== SUPPLIED TEXT ==

The Kodak DCS 400 series was a series of Nikon based digital SLR cameras with sensor and added electronics produced by Eastman Kodak. It was part of Kodak's DCS (Digital Camera System) line.

The cameras in this series include the 1.5-megapixel DCS 420 (introduced in August 1994), the 1.5-mpx DCS 410 (introduced in 1996), and the 6.2-mpx DCS 460 (introduced in March 1995). In addition, Kodak sold a version of the back from the DCS 460 adapted for medium format bodies as the DCS 465. Kodak also made a camera especially for Associated Press. It was called NC2000 (based on the Nikon N90/F90), later upgraded to NC2000e (based on the Nikon N90s/F90x) using many of the same components as were used for the DCS 400 series. Kodak also used the imaging component and electronics of the DCS 420 to produce a digital version of the Nikonos underwater camera, which was produced in limited numbers for military and scientific applications as the Kodak DCS 425.

===
== DATA EXTRACT ==

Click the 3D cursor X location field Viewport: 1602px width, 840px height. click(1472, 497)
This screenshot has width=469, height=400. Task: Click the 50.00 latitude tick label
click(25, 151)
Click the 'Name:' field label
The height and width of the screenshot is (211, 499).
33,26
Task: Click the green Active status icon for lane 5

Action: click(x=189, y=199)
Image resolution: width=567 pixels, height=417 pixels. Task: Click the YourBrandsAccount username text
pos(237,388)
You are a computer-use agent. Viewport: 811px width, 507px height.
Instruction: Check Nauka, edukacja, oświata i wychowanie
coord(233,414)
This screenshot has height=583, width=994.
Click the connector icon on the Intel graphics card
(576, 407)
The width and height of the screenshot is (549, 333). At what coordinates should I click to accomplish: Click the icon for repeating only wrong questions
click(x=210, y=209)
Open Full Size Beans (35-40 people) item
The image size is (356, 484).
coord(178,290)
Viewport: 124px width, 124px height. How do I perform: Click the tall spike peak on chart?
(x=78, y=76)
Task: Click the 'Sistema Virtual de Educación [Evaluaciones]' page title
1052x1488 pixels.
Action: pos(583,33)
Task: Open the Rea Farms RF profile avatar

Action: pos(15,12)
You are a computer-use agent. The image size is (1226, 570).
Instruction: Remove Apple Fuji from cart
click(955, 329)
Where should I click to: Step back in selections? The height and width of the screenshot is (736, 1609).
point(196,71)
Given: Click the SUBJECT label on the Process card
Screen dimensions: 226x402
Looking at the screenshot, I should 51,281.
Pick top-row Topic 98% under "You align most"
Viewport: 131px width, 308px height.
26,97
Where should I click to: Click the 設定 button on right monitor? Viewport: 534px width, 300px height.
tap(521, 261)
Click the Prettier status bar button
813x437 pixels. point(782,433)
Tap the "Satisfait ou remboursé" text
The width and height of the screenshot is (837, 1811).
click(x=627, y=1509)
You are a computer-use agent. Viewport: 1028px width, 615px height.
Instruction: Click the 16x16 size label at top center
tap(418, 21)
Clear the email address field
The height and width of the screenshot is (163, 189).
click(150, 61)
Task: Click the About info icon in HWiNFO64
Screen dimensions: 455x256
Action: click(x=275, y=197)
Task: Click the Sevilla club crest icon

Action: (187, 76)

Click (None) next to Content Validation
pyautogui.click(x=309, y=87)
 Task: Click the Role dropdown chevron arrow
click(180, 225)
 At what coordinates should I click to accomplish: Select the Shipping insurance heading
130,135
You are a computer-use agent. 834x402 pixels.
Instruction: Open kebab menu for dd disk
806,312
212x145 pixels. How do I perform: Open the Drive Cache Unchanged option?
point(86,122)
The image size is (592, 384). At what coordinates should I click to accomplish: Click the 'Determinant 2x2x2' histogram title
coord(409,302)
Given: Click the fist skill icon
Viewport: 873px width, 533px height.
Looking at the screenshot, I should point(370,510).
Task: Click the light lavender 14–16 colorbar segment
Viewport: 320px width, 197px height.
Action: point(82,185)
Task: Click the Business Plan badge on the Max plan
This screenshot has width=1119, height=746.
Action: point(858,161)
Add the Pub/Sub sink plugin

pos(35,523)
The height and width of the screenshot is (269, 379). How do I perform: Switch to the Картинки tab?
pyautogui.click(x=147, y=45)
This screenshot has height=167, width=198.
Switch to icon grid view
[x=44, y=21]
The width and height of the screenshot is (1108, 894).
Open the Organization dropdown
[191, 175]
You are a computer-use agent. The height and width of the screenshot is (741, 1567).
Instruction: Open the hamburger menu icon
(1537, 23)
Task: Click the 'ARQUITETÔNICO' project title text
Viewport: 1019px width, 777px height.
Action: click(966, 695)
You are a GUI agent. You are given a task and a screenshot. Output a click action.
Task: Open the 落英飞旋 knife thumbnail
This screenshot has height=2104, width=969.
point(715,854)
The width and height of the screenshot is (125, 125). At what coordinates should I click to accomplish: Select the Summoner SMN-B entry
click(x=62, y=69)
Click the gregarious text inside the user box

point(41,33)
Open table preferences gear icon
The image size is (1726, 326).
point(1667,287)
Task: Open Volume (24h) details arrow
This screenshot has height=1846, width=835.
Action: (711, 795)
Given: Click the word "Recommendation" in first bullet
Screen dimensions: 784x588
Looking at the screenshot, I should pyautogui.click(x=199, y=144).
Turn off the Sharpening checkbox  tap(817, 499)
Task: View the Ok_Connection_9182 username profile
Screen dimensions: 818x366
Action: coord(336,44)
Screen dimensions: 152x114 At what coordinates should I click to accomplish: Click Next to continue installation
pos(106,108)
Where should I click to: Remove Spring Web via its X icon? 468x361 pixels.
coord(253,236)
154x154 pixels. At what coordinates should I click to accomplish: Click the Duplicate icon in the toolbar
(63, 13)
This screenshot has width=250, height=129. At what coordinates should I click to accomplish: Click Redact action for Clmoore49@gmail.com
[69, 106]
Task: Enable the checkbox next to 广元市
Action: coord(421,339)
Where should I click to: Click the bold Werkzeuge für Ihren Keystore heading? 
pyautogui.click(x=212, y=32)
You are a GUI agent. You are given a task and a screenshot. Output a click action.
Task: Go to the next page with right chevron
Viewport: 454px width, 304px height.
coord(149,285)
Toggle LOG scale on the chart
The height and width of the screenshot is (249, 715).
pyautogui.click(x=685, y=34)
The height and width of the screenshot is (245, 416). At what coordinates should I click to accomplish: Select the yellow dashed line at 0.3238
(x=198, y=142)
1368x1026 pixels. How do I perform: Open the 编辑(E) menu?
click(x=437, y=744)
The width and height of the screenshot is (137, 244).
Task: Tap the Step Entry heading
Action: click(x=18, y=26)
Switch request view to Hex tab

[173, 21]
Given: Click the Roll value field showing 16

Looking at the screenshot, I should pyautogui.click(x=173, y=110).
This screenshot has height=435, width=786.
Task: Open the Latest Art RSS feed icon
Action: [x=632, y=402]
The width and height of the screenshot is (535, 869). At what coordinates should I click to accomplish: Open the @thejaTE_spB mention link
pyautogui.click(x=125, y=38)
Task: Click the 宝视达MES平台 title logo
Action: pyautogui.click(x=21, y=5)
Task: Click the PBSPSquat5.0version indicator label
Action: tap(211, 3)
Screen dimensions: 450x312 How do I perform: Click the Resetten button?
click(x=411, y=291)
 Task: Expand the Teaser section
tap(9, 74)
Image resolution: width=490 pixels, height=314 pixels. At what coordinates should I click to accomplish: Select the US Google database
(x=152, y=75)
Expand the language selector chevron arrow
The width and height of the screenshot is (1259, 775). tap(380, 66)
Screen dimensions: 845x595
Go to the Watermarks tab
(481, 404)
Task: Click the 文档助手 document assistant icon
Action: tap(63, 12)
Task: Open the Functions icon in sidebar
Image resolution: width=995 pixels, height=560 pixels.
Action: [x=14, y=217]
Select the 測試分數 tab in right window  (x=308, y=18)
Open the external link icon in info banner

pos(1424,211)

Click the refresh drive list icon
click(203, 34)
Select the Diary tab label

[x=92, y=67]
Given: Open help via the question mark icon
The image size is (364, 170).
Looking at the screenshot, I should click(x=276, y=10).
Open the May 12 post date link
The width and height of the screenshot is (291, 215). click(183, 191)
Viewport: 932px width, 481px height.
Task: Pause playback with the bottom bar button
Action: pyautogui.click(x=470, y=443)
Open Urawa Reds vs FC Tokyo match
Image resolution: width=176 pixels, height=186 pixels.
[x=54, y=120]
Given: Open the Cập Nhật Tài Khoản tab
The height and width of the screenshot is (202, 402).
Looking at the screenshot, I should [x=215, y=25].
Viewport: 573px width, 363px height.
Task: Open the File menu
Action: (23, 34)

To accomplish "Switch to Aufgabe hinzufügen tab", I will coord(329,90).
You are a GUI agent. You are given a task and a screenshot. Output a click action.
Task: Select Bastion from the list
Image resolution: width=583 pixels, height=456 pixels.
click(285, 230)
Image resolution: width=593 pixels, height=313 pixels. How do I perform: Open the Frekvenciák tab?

===

**REQUIREMENT 1:**
Summarize the Kodak DCS 400 series passage in two sentences.
**REQUIREMENT 2:**
For each statement, say yes or no according to the Kodak DCS 400 series passage, and quote the words that decide it: (a) The DCS 460 had a higher megapixel count than the DCS 420. (b) The DCS 410 was introduced before the DCS 420. (c) The DCS 425 was produced in large numbers for general consumers.
**REQUIREMENT 3:**
Write the next part of the Kodak DCS 400 series passage, picking up after its final sentence.

**EXERCISE RESPONSE 1:**
The Kodak DCS 400 series was a line of Nikon-based digital SLR cameras produced by Eastman Kodak as part of its DCS line, including the DCS 420, DCS 410, and DCS 460. Kodak also sold the DCS 460 back for medium format bodies as the DCS 465, made the NC2000 especially for Associated Press, and produced a digital version of the Nikonos underwater camera as the DCS 425 for military and scientific applications.

**EXERCISE RESPONSE 2:**
(a) Yes: "the 1.5-megapixel DCS 420" and "the 6.2-mpx DCS 460"
(b) No: "the 1.5-megapixel DCS 420 (introduced in August 1994), the 1.5-mpx DCS 410 (introduced in 1996)"
(c) No: "which was produced in limited numbers for military and scientific applications as the Kodak DCS 425"

**EXERCISE RESPONSE 3:**
In addition to the standard colour version, Kodak made monochrome and infrared versions of the DCS 420, which were made to order as the 420m and 420IR respectively. There were also monochrome versions of the DCS 460 and DCS 465, with the same nomenclature. The non-colour versions are very rare and tend to collect high prices at auctions and second-hand brokers.

The DCS 400-series were based on the Nikon N90s 35 mm film camera (called F90x in Europe). The DCS 410 and some early versions of the DCS 420 and 460 were based on the Nikon N90/F90 body. After the Nikon N90s/F90x was introduced in late 1994, Kodak started using that model as basis for the DCS 400-series. The camera body could be converted back to a film camera by removing the digital component, and replacing the digital back with a standard back.

All cameras in the series used a 12 bit/channel CCD. The 1.5 Mpx sensor used in the DCS 410 and DCS 420 measures 9.2x13.8 mm (2.6x crop factor compared to the 35 mm film format). The 6.2 Mpx sensor used in the DCS 460 and DCS 465 measures 18.4x27.6mm (1.3x crop). The 1.3 Mpx sensor used in the NC2000 and NC2000e measures 16.4x20.5mm (1.6x crop) with an unusual aspect ratio (5:4).

In 1995, the DCS 460 was the highest resolution digital camera available and its list price was US$35,600. When it closed out in November 2000, the price had dropped to US$2,500.